江戸東京博物館で開催の「大浮世絵展」に行きました。

喜多川歌麿、東洲斎写楽、葛飾北斎、歌川広重、歌川国芳の5人の浮世絵師の代表作を展示したものです。

喜多川歌麿(1753頃〜1806)
寛政期の代表的な美人画絵師。
遊郭の当時の人気女郎を描いた作品群はなんとも艶があります。
たくさんの美人画が並びますが、ぱっと見どれも同じ顔のようでよくよく見ると結構違います。
つまり個性があります。
歌麿は、当代美人の競演、コンクールを現出したのではないでしょうか。

東洲斎写楽(生没年不詳)
1794年に突如現れ、役者絵を発表し一大センセーションを巻き起こした謎多い絵師。
活動期間が10ヶ月程度だったらしく、それでいて何百年にも渡り作品と名声を残すのですから、芸術の力というのはすごいものです。
役者の特徴を大きくデフォルメして描く技法はまさに至高の才能を感じさせます。

葛飾北斎(1760〜1849)
富嶽三十六景があまりにも有名な風景画の絵師。
その中の「神奈川沖白波裏」は日本で一番有名な絵なんだそうです。
「富嶽〜」も凄いですが、北斎が残したスケッチ画集「北斎漫画」もすごいですね。
彼こそは絵と共にあり、人生=絵 という生を全うした人物ではなかったかと思います。

歌川広重(1797〜1858)
「東海道五拾三次」があまりに有名な風景画の巨人。
花鳥画も多数残し、四季折々の情感溢れる日本の姿を描きました。
それでいて、雪が降らないはずの地の雪に埋もれた風景を描くといった旺盛な創作意欲を感じます。

歌川国芳(1797〜1861)
娯楽性溢れる空想の世界を描いた戯画の絵師。
もうエンターティナーの領域です。
日本の妖怪、魑魅魍魎は彼によってそのスタイルが確立され、水木しげるらに受け継がれていった・・・かどうかは知りませんが、どこかユーモラスな日本のお化けの源流を感じました。

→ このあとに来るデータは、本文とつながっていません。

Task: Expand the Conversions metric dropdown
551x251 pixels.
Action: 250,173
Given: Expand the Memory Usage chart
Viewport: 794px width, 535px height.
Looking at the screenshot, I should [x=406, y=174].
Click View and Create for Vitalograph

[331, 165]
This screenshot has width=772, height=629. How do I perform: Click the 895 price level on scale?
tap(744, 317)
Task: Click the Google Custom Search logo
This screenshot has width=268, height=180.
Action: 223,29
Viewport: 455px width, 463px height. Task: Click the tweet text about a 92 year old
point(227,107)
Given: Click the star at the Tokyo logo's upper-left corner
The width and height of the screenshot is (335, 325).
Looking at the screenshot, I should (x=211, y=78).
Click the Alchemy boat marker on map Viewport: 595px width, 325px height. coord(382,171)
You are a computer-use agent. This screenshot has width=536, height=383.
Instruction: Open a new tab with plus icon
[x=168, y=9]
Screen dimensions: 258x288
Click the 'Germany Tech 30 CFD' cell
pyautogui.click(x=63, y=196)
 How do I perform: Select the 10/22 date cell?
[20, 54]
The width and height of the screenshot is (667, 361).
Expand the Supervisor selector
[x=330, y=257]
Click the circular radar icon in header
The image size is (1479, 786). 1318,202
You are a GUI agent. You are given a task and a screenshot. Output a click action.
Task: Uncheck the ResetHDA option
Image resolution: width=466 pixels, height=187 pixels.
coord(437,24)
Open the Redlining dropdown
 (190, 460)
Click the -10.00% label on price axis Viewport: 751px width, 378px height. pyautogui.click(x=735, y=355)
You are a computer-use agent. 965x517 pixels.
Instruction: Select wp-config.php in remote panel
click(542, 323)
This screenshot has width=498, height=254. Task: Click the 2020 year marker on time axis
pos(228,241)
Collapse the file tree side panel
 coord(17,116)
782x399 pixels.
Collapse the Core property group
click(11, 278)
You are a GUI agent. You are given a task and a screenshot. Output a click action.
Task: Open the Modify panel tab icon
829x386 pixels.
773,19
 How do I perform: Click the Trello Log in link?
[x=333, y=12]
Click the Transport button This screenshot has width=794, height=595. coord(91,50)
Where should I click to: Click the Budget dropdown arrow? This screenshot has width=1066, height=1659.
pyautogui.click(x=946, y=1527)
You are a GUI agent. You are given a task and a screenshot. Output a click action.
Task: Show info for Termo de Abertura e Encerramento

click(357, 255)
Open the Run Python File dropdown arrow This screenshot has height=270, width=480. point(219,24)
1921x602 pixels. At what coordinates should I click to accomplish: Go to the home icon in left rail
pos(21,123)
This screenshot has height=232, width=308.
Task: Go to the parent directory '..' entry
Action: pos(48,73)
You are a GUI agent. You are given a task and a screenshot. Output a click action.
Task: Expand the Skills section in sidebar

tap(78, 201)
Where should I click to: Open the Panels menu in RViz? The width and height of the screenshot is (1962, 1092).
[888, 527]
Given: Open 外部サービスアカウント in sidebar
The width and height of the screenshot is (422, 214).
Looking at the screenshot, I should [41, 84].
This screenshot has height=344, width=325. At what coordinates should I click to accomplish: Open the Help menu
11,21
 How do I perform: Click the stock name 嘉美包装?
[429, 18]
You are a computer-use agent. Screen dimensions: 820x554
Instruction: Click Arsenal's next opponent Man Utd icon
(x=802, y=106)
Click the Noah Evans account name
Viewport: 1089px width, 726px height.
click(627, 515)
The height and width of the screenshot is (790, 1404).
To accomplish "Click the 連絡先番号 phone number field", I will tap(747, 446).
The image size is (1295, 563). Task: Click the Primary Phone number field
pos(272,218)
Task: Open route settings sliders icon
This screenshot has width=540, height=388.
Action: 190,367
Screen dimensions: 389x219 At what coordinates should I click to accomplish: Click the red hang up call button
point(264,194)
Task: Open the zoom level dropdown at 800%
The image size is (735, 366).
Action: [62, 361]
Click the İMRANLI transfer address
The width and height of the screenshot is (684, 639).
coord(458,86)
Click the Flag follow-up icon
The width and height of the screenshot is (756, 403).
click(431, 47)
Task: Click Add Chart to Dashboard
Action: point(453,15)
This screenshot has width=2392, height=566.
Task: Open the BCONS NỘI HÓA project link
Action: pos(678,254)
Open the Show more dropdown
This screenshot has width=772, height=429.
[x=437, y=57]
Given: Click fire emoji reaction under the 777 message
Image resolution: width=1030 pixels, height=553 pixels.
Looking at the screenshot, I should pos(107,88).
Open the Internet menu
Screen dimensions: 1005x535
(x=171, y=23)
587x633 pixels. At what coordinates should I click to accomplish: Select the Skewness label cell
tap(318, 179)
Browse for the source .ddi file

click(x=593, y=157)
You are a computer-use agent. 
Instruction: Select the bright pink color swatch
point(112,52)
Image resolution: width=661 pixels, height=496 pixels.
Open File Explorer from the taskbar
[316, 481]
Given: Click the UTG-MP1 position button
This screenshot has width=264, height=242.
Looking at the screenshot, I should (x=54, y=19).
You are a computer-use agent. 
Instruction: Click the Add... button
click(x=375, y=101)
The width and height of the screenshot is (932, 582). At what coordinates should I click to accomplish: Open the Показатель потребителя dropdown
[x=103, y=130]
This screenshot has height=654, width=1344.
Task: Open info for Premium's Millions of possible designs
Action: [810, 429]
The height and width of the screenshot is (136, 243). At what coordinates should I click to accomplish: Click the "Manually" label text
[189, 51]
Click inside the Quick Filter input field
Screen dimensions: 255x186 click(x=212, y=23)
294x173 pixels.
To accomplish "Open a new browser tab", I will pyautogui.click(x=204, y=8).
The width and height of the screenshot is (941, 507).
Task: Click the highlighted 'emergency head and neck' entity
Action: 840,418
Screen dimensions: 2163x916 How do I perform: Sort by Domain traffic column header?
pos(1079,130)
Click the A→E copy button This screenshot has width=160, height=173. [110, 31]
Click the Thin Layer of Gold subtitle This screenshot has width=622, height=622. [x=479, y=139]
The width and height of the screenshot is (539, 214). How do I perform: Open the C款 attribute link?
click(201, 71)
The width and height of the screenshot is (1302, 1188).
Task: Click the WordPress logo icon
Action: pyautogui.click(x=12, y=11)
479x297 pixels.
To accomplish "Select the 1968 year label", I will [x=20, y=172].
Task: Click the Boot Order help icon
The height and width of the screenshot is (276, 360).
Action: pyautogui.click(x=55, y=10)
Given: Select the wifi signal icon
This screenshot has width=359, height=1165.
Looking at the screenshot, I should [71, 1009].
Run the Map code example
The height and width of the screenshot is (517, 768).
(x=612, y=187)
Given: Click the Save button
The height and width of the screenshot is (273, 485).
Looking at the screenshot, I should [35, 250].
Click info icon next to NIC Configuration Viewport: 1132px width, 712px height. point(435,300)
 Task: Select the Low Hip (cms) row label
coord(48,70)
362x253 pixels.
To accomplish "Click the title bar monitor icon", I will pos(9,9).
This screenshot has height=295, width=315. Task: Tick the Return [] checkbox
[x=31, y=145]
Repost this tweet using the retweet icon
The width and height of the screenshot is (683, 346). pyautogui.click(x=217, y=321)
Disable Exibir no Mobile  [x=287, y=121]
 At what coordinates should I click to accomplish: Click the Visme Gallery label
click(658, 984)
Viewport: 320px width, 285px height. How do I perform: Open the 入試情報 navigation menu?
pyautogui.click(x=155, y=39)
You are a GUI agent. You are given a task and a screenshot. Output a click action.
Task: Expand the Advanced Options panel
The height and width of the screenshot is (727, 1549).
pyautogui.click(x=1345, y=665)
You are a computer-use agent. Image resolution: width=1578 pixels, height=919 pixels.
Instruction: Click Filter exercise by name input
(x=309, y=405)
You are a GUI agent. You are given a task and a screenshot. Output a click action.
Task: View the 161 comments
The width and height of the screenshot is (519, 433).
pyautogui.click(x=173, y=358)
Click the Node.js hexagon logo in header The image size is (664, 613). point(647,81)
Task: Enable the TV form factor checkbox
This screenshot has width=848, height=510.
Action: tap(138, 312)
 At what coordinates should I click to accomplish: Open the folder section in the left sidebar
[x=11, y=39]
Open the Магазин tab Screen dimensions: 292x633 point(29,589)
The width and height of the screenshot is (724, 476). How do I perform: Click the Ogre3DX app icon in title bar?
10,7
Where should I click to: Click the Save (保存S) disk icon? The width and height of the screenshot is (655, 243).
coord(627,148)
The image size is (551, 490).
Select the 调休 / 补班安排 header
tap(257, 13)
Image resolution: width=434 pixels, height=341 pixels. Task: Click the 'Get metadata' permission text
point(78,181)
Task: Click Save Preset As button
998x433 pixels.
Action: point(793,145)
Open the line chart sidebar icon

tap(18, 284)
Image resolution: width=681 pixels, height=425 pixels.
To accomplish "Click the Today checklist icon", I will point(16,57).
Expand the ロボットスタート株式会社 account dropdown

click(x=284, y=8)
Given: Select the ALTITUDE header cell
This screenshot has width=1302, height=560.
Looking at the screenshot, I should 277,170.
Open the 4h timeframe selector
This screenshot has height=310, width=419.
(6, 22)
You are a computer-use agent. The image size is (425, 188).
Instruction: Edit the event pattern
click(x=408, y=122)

同じ「浮世絵」でもこの4名はまったくテーマもタッチも違います。

浮世絵とは江戸時代に成立したジャンルで、大和絵の流れを汲み、当時の風俗を描いたもの、その題材は美人画、役者絵、名所絵、春画など多岐にわたる(ウィキペディア)・・・とありますが、本当に自由な世界ですし、どれもが明るかったり艶っぽかったり、のどかだったり、滑稽だったりします。

江戸というのは良き時代だったですね。

それから、ちょっと考えればわかりますが、上記4名は1800年の前半に活躍されて、幕末にかかるころまでご存命です。1860年というと、今からたったの150年前です。

たった150年!
この隔絶感はなんなのか、と呆然となってしまった「大浮世絵展」でありました。